CSU im Wahljahr 2013 Finale für Seehofer

Horst Seehofer in Wildbad Kreuth: Für den Ministerpräsidenten geht es 2013 um alles.

(Foto: dpa)

Im Jahr 2013 geht es für Horst Seehofer um alles. Er hat die CSU in ihrer größten Krise übernommen und führt sie nun in die alles entscheidenden Wahlkämpfe in Bayern und im Bund. Es geht nicht nur um ein paar Prozentpunkte mehr. Es geht um die Frage, ob die Christsozialen endgültig zu einer Regionalpartei absteigen.

Ein Kommentar von Mike Szymanski

Wildbad Kreuth ist für die CSU ein schicksalhafter Ort. Im verschneiten Tegernseer Tal hat sie sich 2007 in einem quälend schmerzhaften Akt Edmund Stoiber als Vorsitzenden aus ihrem Fleisch geschnitten. Bei der Landtagswahl 2008 verloren Stoibers Erben, der kreuzbrave Günther Beckstein als Ministerpräsident und der treue Parteisoldat Erwin Huber, nicht nur die Alleinherrschaft in Bayern. Sie schrumpften die CSU und die Partei verlor den Glauben an sich selbst. Sechs Jahre ist der Sturz Stoibers nun her - doch die Folgen wirken bis heute nach.

Im Jahr 2013 erlebt die CSU ein Finale. Es ist das Finale von Horst Seehofer als Parteichef. Seehofer hat die Partei 2008 in ihrer größten Krise übernommen und führt sie nun in die alles entscheidenden Wahlkämpfe in Bayern und im Bund. Es geht nicht nur um ein paar Prozentpunkte mehr. Es geht um die Frage, ob die CSU als Ausnahmeerscheinung in der deutschen Parteienlandschaft eine Fristverlängerung bekommt oder endgültig zu einer Regionalpartei absteigt, die mehr Wirbel um sich macht, als ihr tatsächlich an Aufmerksamkeit zusteht.

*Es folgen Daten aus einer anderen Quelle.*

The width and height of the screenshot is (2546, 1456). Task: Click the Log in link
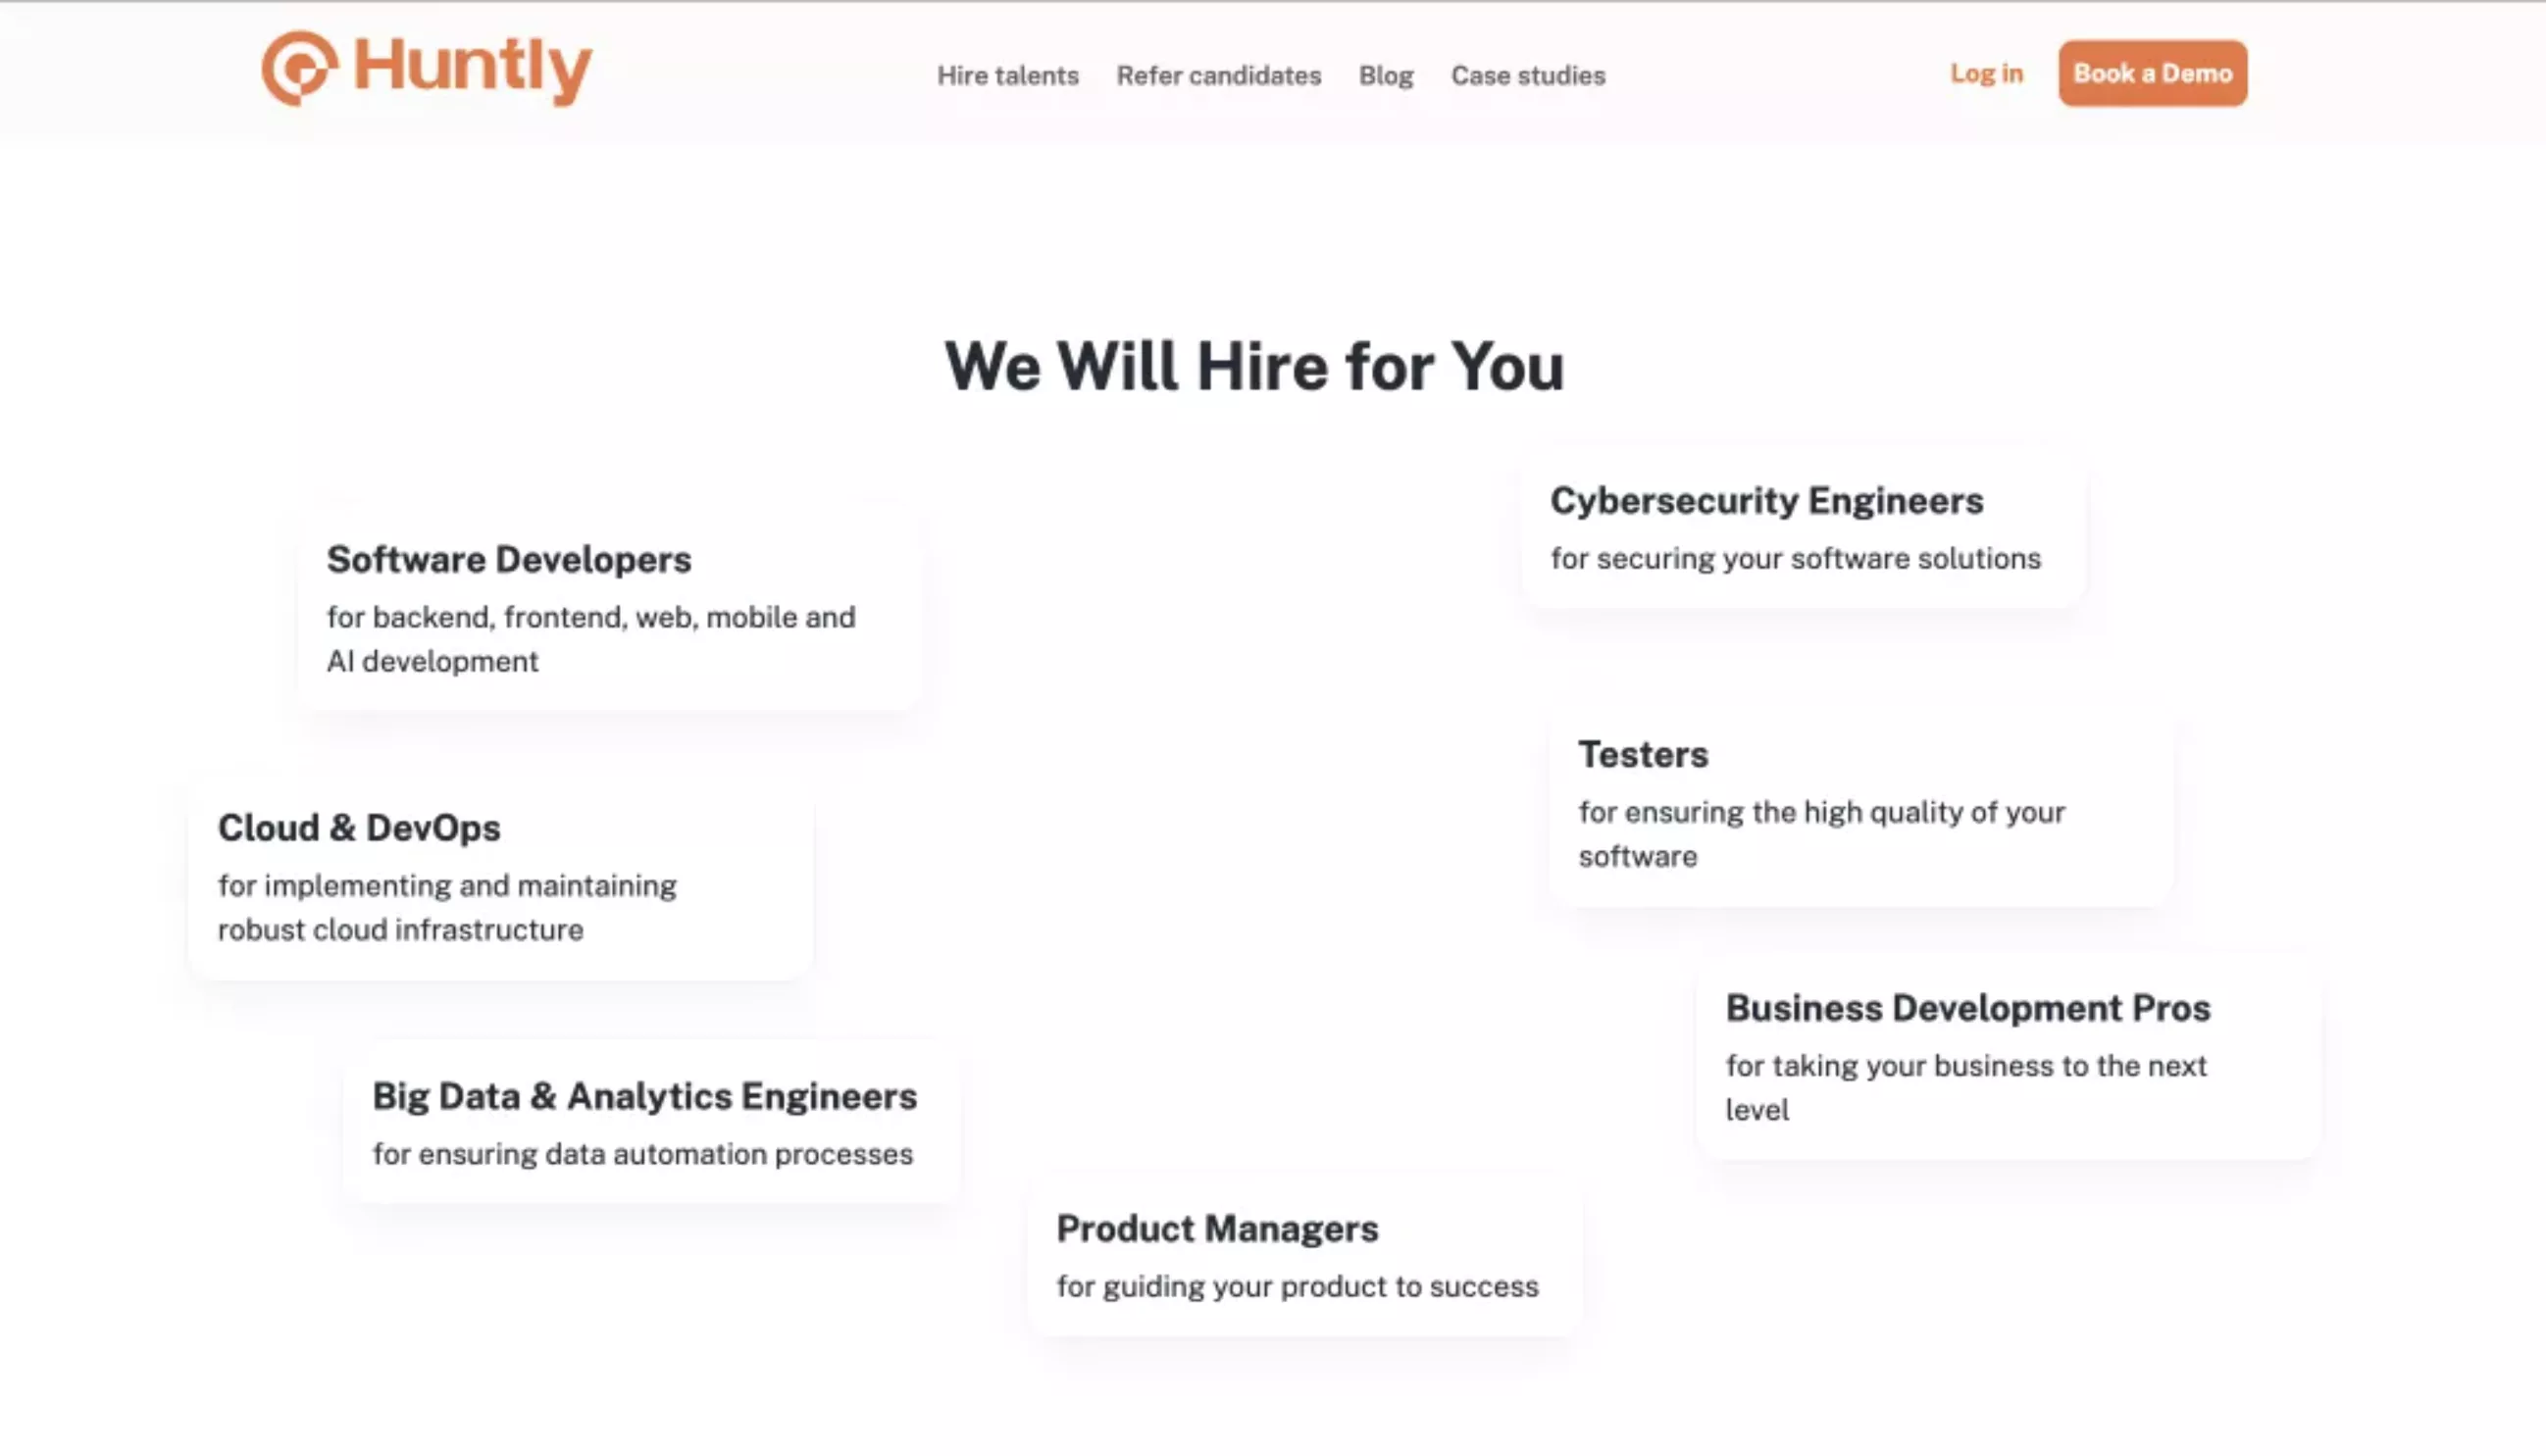1985,74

Der Mann aus Ingolstadt ist vielen in seiner Partei bis heute ein Rätsel geblieben. Er ist ein Widerspruch in sich. Einerseits verkörpert Seehofer die CSU durch und durch, andererseits passt er dann doch wieder nicht so recht in das Bild, das man von dieser Partei hat.

Seehofers engster Machtzirkel

Klicken Sie sich in unserer interaktiven Grafik durch Seehofers Machtzirkel.

Seehofer hat sich aus einfachen Verhältnissen hochgearbeitet, er verteidigt die Kleine-Leute-Politik, die in Bayern die CSU traditionell für die SPD miterledigt. Im Parteivolk war Seehofer immer beliebt, das Establishment seiner CSU dagegen war immer vorsichtig, ihn mit zu viel Macht auszustatten.

Aus gutem Grund. Seehofer ist unberechenbar, ein latenter Risikofaktor mit einem Hang zum politischen Eremitendasein. Bei ihm weiß niemand, wann er wieder alles hinwirft und sich zu Hause verbarrikadiert. Ein Wunschkandidat für die wichtigsten Ämter, die die CSU vergeben hat, war Seehofer nie. Er war schlicht: alternativlos.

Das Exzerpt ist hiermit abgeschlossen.